# Homework 4: Dynamic Programming

In this assignment you will implement the *value iteration* algorithm and apply it to the Frozen Lake and Gambler's environments. 

In [None]:
import numpy as np
import matplotlib.pyplot as plt
from gym.envs.toy_text.frozen_lake import FrozenLakeEnv

# Excerise 1 (10 Points):

Implement value iteration for the gambler's problem, detailed below.

#### Gambler's Environment

This exercise uses the Gambler's Problem detailed in Example 4.3 in [SB](http://incompleteideas.net/book/the-book-2nd.html). The important details are described here:

A gambler has the opportunity to make bets on the out comes of a sequence of coin flips.
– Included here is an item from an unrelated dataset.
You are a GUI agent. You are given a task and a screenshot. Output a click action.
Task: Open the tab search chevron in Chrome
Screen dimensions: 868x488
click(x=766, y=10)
If the coin comes up as heads, he wins as many dollars as he has staked on that flip; if it is tails, he loses his stake. The game ends when the either the gambler reaches his goal of \$100 or he loses all his money. On each flip, the gambler must decide how much of his capital to stake.

The state-value function gives the probability of winning from each state. A policy is a mapping from the amount of capital to states. The optimal policy maximizes the probablitiy of reaching the goal. Let $p_h$ denote the probability of the coin coming up heads.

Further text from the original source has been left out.